- Your goal: Retype the records in full, exactly as they stand.

- Data supplied:
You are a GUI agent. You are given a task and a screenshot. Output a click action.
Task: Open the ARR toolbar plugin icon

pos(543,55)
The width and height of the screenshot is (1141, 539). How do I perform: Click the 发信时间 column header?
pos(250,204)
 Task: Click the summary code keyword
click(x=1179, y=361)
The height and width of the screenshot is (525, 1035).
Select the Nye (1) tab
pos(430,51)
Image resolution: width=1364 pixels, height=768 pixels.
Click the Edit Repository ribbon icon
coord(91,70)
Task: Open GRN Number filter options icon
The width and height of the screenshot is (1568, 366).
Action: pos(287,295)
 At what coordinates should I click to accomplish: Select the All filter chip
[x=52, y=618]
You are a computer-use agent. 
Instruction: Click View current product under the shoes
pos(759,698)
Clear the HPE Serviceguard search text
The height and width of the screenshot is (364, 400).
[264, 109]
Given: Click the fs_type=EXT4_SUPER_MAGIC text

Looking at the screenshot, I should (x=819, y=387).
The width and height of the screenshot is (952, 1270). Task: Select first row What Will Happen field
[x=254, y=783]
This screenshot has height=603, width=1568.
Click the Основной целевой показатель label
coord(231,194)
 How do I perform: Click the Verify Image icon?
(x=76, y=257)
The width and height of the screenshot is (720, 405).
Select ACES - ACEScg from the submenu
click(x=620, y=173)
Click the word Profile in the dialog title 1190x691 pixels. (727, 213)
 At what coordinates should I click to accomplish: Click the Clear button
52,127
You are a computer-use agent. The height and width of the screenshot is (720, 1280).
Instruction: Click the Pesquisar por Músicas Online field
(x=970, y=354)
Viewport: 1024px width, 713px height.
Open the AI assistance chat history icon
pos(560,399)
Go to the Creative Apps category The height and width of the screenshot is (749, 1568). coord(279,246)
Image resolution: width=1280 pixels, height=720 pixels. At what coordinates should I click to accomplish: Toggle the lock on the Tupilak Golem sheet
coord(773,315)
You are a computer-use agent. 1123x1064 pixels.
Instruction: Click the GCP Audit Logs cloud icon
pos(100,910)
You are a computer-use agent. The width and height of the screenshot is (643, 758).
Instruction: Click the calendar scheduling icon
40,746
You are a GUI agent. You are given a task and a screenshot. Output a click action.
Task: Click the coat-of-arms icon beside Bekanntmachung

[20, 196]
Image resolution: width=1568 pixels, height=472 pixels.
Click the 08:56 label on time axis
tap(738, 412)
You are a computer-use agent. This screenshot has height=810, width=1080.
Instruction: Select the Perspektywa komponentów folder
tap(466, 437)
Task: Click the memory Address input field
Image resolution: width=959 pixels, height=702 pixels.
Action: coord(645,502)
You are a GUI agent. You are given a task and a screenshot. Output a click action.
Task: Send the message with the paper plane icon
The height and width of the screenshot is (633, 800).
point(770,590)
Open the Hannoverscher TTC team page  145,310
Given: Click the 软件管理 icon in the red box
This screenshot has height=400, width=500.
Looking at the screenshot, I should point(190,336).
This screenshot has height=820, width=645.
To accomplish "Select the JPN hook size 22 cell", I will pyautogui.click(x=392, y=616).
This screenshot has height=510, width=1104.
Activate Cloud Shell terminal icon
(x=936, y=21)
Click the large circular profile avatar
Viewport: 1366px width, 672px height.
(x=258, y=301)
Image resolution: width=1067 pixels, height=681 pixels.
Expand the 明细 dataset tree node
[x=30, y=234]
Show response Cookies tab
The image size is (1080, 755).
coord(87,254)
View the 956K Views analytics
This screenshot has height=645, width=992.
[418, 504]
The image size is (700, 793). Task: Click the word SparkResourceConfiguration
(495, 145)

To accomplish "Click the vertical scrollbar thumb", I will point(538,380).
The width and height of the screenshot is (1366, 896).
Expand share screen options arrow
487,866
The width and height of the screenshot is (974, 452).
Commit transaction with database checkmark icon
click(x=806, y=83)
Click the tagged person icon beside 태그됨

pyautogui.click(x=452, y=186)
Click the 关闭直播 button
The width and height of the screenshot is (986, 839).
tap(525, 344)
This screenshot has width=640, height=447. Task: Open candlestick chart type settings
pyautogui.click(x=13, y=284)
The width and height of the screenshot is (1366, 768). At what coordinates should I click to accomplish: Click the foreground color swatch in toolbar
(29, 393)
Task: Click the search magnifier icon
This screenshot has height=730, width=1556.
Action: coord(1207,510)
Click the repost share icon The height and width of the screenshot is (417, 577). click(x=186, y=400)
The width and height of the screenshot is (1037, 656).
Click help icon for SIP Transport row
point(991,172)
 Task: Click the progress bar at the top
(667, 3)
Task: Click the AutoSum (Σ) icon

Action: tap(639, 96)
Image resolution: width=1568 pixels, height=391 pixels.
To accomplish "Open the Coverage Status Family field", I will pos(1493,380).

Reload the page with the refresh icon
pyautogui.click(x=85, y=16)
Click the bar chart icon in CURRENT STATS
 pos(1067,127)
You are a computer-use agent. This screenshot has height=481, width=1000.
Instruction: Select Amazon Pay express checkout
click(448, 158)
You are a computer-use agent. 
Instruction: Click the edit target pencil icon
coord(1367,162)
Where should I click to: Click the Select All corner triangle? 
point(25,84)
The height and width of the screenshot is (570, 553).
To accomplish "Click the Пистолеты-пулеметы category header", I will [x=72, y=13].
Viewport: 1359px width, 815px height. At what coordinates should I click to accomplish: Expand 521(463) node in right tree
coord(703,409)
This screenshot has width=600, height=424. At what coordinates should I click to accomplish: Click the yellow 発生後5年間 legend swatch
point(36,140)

- Exercise result:
You are a GUI agent. You are given a task and a screenshot. Output a click action.
Task: Open the ARR toolbar plugin icon

pos(543,55)
The width and height of the screenshot is (1141, 539). How do I perform: Click the 发信时间 column header?
pos(250,204)
 Task: Click the summary code keyword
click(x=1179, y=361)
The height and width of the screenshot is (525, 1035).
Select the Nye (1) tab
pos(430,51)
Image resolution: width=1364 pixels, height=768 pixels.
Click the Edit Repository ribbon icon
coord(91,70)
Task: Open GRN Number filter options icon
The width and height of the screenshot is (1568, 366).
Action: pos(287,295)
 At what coordinates should I click to accomplish: Select the All filter chip
[x=52, y=618]
You are a computer-use agent. 
Instruction: Click View current product under the shoes
pos(759,698)
Clear the HPE Serviceguard search text
The height and width of the screenshot is (364, 400).
[264, 109]
Given: Click the fs_type=EXT4_SUPER_MAGIC text

Looking at the screenshot, I should (x=819, y=387).
The width and height of the screenshot is (952, 1270). Task: Select first row What Will Happen field
[x=254, y=783]
This screenshot has height=603, width=1568.
Click the Основной целевой показатель label
coord(231,194)
 How do I perform: Click the Verify Image icon?
(x=76, y=257)
The width and height of the screenshot is (720, 405).
Select ACES - ACEScg from the submenu
click(x=620, y=173)
Click the word Profile in the dialog title 1190x691 pixels. (727, 213)
 At what coordinates should I click to accomplish: Click the Clear button
52,127
You are a computer-use agent. The height and width of the screenshot is (720, 1280).
Instruction: Click the Pesquisar por Músicas Online field
(x=970, y=354)
Viewport: 1024px width, 713px height.
Open the AI assistance chat history icon
pos(560,399)
Go to the Creative Apps category The height and width of the screenshot is (749, 1568). coord(279,246)
Image resolution: width=1280 pixels, height=720 pixels. At what coordinates should I click to accomplish: Toggle the lock on the Tupilak Golem sheet
coord(773,315)
You are a computer-use agent. 1123x1064 pixels.
Instruction: Click the GCP Audit Logs cloud icon
pos(100,910)
You are a computer-use agent. The width and height of the screenshot is (643, 758).
Instruction: Click the calendar scheduling icon
40,746
You are a GUI agent. You are given a task and a screenshot. Output a click action.
Task: Click the coat-of-arms icon beside Bekanntmachung

[20, 196]
Image resolution: width=1568 pixels, height=472 pixels.
Click the 08:56 label on time axis
tap(738, 412)
You are a computer-use agent. This screenshot has height=810, width=1080.
Instruction: Select the Perspektywa komponentów folder
tap(466, 437)
Task: Click the memory Address input field
Image resolution: width=959 pixels, height=702 pixels.
Action: coord(645,502)
You are a GUI agent. You are given a task and a screenshot. Output a click action.
Task: Send the message with the paper plane icon
The height and width of the screenshot is (633, 800).
point(770,590)
Open the Hannoverscher TTC team page  145,310
Given: Click the 软件管理 icon in the red box
This screenshot has height=400, width=500.
Looking at the screenshot, I should point(190,336).
This screenshot has height=820, width=645.
To accomplish "Select the JPN hook size 22 cell", I will pyautogui.click(x=392, y=616).
This screenshot has height=510, width=1104.
Activate Cloud Shell terminal icon
(x=936, y=21)
Click the large circular profile avatar
Viewport: 1366px width, 672px height.
(x=258, y=301)
Image resolution: width=1067 pixels, height=681 pixels.
Expand the 明细 dataset tree node
[x=30, y=234]
Show response Cookies tab
The image size is (1080, 755).
coord(87,254)
View the 956K Views analytics
This screenshot has height=645, width=992.
[418, 504]
The image size is (700, 793). Task: Click the word SparkResourceConfiguration
(495, 145)

To accomplish "Click the vertical scrollbar thumb", I will point(538,380).
The width and height of the screenshot is (1366, 896).
Expand share screen options arrow
487,866
The width and height of the screenshot is (974, 452).
Commit transaction with database checkmark icon
click(x=806, y=83)
Click the tagged person icon beside 태그됨

pyautogui.click(x=452, y=186)
Click the 关闭直播 button
The width and height of the screenshot is (986, 839).
tap(525, 344)
This screenshot has width=640, height=447. Task: Open candlestick chart type settings
pyautogui.click(x=13, y=284)
The width and height of the screenshot is (1366, 768). At what coordinates should I click to accomplish: Click the foreground color swatch in toolbar
(29, 393)
Task: Click the search magnifier icon
This screenshot has height=730, width=1556.
Action: coord(1207,510)
Click the repost share icon The height and width of the screenshot is (417, 577). click(x=186, y=400)
The width and height of the screenshot is (1037, 656).
Click help icon for SIP Transport row
point(991,172)
 Task: Click the progress bar at the top
(667, 3)
Task: Click the AutoSum (Σ) icon

Action: tap(639, 96)
Image resolution: width=1568 pixels, height=391 pixels.
To accomplish "Open the Coverage Status Family field", I will pos(1493,380).

Reload the page with the refresh icon
pyautogui.click(x=85, y=16)
Click the bar chart icon in CURRENT STATS
 pos(1067,127)
You are a computer-use agent. This screenshot has height=481, width=1000.
Instruction: Select Amazon Pay express checkout
click(448, 158)
You are a computer-use agent. 
Instruction: Click the edit target pencil icon
coord(1367,162)
Where should I click to: Click the Select All corner triangle? 
point(25,84)
The height and width of the screenshot is (570, 553).
To accomplish "Click the Пистолеты-пулеметы category header", I will [x=72, y=13].
Viewport: 1359px width, 815px height. At what coordinates should I click to accomplish: Expand 521(463) node in right tree
coord(703,409)
This screenshot has width=600, height=424. At what coordinates should I click to accomplish: Click the yellow 発生後5年間 legend swatch
point(36,140)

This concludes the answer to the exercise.